DOCUMENT PASSAGE: Begin

For a little over a year I've been occasionally conducting an informal survey. The methodology is not scientific and wouldn't stand up long against criticism, yet the results seem clear: most people believe that we're in Iraq for the oil and we're not going to leave.
The survey technique is simple: when it seems appropriate during a conversation, I mention that I'm doing an informal survey on the Iraq war. So far, this always gets the required attention. Then I ask the person to tell me why she or he thinks we're in Iraq. Out of about thirty people no one has refused to participate.
About half the people have said straight up that we're in Iraq for the oil. The other half first gave an answer that was not oil-usually it was a variation of Bush is evil or a variation of the "father thing." To those people I then say, "Sure, that's a reason, but why are we really in Iraq?" Except for two people, the second answer given has been that we're there for the oil. Finally, I ask everyone if we're ever going to leave. No one has said we're going to leave any time soon.
Granted that most of the people in this obviously unscientific sample have a progressive bias so the "we're there for the oil" answer is not unexpected, especially when I ask for another answer if oil is not the first one. Yet, the half dozen or so conservative types in the sample all saw it the same way as the liberals.
If my conclusion that almost everybody believes [in their heart] we're in Iraq for the oil and we're not leaving is correct, what does it really mean? Since this view is not articulated very loud and often in public discourse, it means to me that the proverbial elephant is indeed in the room in the room and nobody wants to admit it's there or talk about it. That's understandable. Not many people want to think or talk about trading blood for oil. We tend to avoid unpleasant truths.
We pretend that the slaughter house with its floors covered with blood, guts, hair, and shit doesn't exist, because if we didn't pretend, most of us couldn't eat the meat we crave. Similarly, we pretend that the oil we use to fuel our economy is unrelated to our demonstrated willingness to spend blood and kill to insure its supply. (I'll suggest here that the reason the war on Iraq has not yet increased our supply of oil so far is more a matter of incompetence than intent, i.e., we were willing to trade blood for oil but botched the deal.)
When Secretary of State James Baker said the [first] Gulf War was about jobs and the free flow of oil at market prices, his explanation didn't set well with the American public, so other less true explanations were offered up. The bayoneting of babies in Kuwaiti hospitals was one of my favorites. It demonstrated how much we preferred disinformation to truth and how willing our government was to dish up the disinformation we wanted. Not much has changed with the government. A decade and a half later the lies continue and morph. It's we're fighting "them" there, so we don't have to fight them here, and so on. But there is, however, a difference now: many of us-maybe even most of us-no longer can lie as well to ourselves as we could before. You can see it in the poll numbers and feel it in the air. This is good.

DOCUMENT PASSAGE: End
SOURCE DATA: Begin

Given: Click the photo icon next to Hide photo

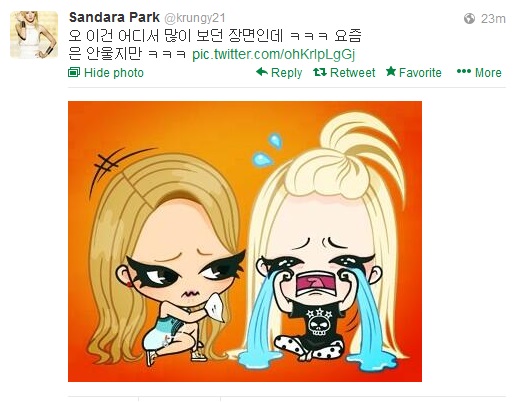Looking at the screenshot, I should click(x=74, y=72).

SOURCE DATA: End
SOURCE DATA: Begin

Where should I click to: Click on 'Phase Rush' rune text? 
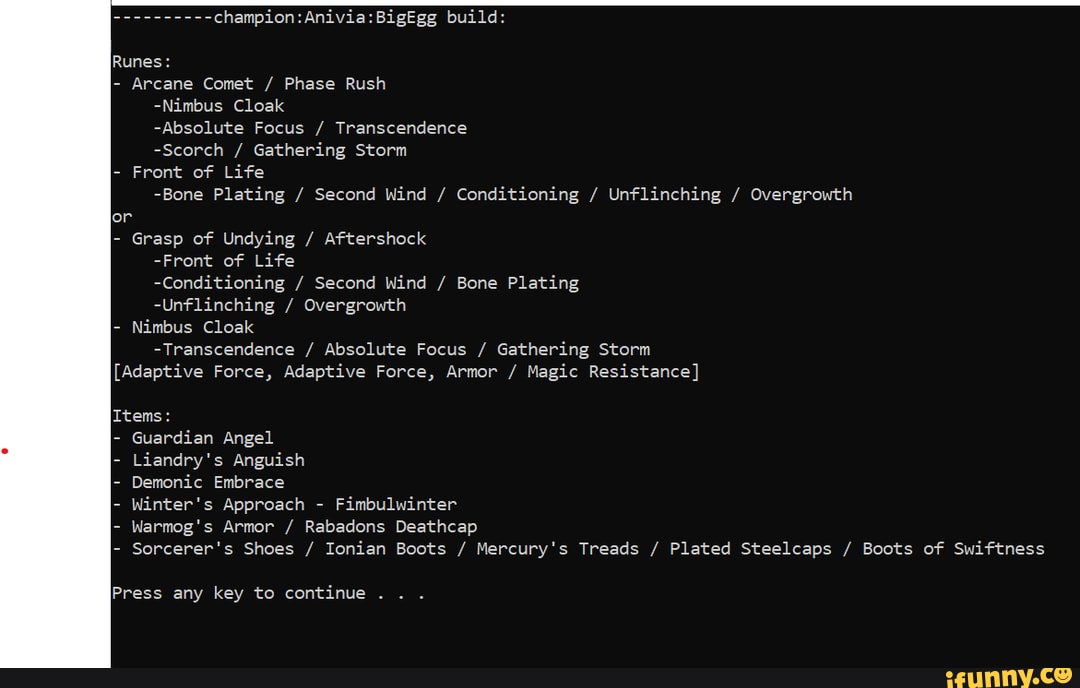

SOURCE DATA: End

● **WHAT TO DO**:
1/ From the Iraq survey essay, write out everything from "We pretend that the slaughter" down to "botched the deal.)".
2/ In the Iraq survey essay, what did Secretary of State James Baker say the first Gulf War was about?
3/ Do these statements agree with the Iraq survey essay? Answer yes or no for each, and quote the words that decide it.
(a) About half the people asked said right away that we're in Iraq for the oil.
(b) Several people refused to take part in the survey.
(c) The conservative people in the sample saw it differently from the liberals.

● **ANSWERS FOR THE EXERCISE**:
1/
We pretend that the slaughter house with its floors covered with blood, guts, hair, and shit doesn't exist, because if we didn't pretend, most of us couldn't eat the meat we crave. Similarly, we pretend that the oil we use to fuel our economy is unrelated to our demonstrated willingness to spend blood and kill to insure its supply. (I'll suggest here that the reason the war on Iraq has not yet increased our supply of oil so far is more a matter of incompetence than intent, i.e., we were willing to trade blood for oil but botched the deal.)

2/ Jobs and the free flow of oil at market prices.

3/
(a) Yes: "About half the people have said straight up that we're in Iraq for the oil."
(b) No: "Out of about thirty people no one has refused to participate."
(c) No: "the half dozen or so conservative types in the sample all saw it the same way as the liberals."